Cal Poly is still not 100 percent compliant : LUSENET : TimeBomb 2000 (Y2000) : One Thread

With a line like that, I just couldn't resist. A tiny article. <:)=

Y2K compliance concerns creep up again

The 9/9/99 bug brings about the bigger issue of Y2K compliance.

Cal Poly is still not 100 percent compliant, but it expects to be by Oct. 14. It also will be having a Y2K awareness day then as well.

While the County of San Luis Obispo has many of its systems up to 100-percent compliant, not all departments are there yet. The treasurers office, assessors, personnel and district attorneys office have an average of about 80 percent of their systems complying with Y2K standards. The family support system is only 56 percent compliant, according to a July report.

-- Sysman (, September 10, 1999


If 'Family Support Systems' is child support, these have been notorious software disasters even apart from Y2K.

-- kermit (, September 10, 1999.

[Fair Use: For Educational/Research Purposes Only]

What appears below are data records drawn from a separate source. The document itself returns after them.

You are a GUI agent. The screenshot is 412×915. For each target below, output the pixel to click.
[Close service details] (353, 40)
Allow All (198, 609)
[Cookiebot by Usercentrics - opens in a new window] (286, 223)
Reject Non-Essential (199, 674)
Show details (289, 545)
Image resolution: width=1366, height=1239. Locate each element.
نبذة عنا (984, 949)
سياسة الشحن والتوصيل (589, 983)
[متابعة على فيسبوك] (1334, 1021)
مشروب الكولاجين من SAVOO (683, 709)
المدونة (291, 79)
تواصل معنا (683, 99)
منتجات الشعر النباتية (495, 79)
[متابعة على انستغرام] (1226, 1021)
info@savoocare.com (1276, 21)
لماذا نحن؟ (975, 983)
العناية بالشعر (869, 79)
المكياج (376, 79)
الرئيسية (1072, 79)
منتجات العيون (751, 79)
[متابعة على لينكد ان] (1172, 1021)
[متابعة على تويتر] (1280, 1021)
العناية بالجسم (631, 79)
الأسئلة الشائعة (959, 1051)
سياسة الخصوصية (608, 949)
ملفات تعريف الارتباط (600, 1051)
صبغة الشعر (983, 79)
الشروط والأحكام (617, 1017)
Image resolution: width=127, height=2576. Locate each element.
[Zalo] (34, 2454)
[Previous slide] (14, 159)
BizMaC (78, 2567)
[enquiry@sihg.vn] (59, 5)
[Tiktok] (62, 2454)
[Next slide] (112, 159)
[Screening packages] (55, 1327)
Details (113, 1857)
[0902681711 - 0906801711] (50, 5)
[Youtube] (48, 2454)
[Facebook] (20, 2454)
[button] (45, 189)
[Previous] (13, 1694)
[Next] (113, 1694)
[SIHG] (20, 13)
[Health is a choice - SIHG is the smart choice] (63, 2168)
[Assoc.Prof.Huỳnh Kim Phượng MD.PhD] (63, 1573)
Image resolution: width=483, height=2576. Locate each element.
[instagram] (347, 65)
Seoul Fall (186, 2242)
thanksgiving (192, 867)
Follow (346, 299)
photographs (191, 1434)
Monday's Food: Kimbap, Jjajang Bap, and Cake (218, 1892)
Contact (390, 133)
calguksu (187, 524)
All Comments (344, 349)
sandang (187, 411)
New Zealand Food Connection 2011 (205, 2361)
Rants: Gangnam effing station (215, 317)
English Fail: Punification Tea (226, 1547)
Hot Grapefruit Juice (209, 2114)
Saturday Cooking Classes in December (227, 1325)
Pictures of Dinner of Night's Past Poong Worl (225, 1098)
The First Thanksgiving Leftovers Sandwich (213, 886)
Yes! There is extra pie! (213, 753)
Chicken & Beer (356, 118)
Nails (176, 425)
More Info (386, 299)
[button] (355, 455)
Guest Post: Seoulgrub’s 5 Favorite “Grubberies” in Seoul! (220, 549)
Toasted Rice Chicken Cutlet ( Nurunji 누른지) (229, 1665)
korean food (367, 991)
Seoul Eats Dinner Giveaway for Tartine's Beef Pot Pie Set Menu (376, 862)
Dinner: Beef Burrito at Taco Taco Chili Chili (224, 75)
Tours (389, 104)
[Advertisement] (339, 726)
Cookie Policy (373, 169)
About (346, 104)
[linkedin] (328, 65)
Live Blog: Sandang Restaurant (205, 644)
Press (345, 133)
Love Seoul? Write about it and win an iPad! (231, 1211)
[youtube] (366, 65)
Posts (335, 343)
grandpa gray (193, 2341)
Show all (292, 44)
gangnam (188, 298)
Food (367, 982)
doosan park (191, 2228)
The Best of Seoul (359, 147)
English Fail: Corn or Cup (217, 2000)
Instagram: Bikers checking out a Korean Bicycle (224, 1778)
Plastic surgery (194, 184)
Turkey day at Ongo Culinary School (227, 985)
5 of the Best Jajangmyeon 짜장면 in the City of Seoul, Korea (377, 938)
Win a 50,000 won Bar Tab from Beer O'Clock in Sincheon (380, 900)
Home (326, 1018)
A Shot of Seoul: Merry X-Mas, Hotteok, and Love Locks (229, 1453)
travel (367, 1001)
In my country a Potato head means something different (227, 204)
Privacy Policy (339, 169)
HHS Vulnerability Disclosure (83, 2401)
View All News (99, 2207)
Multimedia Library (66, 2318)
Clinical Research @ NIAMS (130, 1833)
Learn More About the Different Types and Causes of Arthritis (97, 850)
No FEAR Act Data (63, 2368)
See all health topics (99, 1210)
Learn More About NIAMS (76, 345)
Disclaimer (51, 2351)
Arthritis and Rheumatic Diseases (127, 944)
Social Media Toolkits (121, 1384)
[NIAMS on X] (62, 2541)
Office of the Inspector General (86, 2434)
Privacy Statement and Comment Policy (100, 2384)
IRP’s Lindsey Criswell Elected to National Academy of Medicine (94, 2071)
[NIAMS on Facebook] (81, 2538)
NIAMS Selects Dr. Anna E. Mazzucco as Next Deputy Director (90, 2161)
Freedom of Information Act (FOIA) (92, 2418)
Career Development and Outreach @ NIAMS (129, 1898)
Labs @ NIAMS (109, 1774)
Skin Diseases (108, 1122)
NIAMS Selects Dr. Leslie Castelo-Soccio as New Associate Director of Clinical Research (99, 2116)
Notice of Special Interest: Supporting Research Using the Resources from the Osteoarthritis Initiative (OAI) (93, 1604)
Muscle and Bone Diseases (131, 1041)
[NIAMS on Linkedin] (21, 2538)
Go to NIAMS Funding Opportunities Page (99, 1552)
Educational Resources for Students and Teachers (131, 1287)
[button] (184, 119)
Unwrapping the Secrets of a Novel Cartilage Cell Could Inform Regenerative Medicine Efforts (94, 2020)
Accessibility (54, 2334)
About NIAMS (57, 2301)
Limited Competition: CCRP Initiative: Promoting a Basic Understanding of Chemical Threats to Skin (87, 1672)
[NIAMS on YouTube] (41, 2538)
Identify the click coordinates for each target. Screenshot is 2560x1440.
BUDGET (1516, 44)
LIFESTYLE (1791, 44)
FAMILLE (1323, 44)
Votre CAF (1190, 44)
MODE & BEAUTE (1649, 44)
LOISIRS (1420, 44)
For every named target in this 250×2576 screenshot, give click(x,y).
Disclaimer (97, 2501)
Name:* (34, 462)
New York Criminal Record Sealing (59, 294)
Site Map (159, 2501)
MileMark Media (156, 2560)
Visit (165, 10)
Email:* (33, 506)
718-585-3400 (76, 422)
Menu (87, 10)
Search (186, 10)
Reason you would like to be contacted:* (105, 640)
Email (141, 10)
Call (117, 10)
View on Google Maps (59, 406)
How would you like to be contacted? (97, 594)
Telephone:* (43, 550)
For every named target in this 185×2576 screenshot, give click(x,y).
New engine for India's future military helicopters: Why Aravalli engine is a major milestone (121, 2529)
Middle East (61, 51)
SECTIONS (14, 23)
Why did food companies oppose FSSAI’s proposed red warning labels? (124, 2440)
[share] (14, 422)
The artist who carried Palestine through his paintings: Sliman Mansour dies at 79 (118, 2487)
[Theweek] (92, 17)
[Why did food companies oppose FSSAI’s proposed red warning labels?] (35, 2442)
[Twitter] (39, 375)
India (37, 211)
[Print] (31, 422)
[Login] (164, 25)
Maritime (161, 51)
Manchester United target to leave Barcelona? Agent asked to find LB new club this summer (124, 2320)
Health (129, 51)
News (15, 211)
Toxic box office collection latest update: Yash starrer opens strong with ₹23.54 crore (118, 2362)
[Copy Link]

Colleges get low Y2K GPA from feds

By Reuters

Special to CNET

August 12, 1999, 6:40 a.m. PT

The Department of Education is giving U.S. colleges and universities poor grades on preparations for the Year 2000 computer problem.

Only 30 percent of schools of higher learning surveyed said they had completed preparations of their most crucial computer systems, notably those that handle financial aid, Education Secretary Richard Reilly said in a letter to college and university presidents and chancellors.

Another 40 percent of respondents did not expect to have their "mission-critical" systems fully ready to deal with the Y2K glitch until October or later, he said in the letter sent last week and released yesterday.

"Thus, it appears that many post-secondary institutions will have little time left to adjust if schedules slip or problems are discovered," Reilly said. "I am also disappointed that the survey's response rate was only 32 percent."

So far, only 22 of the more than 5,800 U.S. institutions participating in the student aid programs have tested their systems successfully, he said.

The Education Department's systems have been fully tested internally and validated for Y2K compliance. But for the student aid system to work, they must be able to exchange financial aid data with federal systems after January 1.

Reilly warned the school leaders of possible "significant delays in student aid delivery" if systems fail to be able to swap data in the new century.

He called for the presidents' and chancellors' "personal involvement" to prepare for the glitch, which could cause computers to misread the year 2000 and potentially spark wide-ranging systems failures.

Last week, John Koskinen, chairman of the President's Council on Year 2000 conversion, said elementary and secondary schools were also lagging badly in making software changes to dodge Y2K pitfalls.

Y2K-related failures in schools were unlikely to have a direct impact on teaching and learning, the president's council reported in its third quarterly report.

But they could affect school buildings, making them less safe, and disrupt lessons that rely on computers as well as scramble student records and payrolls, the council said.

According to spring/summer Education Department survey data, only 28 percent of more than 3,500 school districts and other education agencies had reported all their crucial systems ready for the year 2000.

Story Copyright ) 1999 Reuters Limited. All rights reserved.


-- Linkmeister (, September 10, 1999.

What a crock! Colleges and Universities in TX are waiting on the Feds. In some cases it's the only thing they have left to fix. I suspect this is the same case in many other states.

-- Nick (, September 10, 1999.

It's a poly institution.

-- Mara Wayne (, September 10, 1999.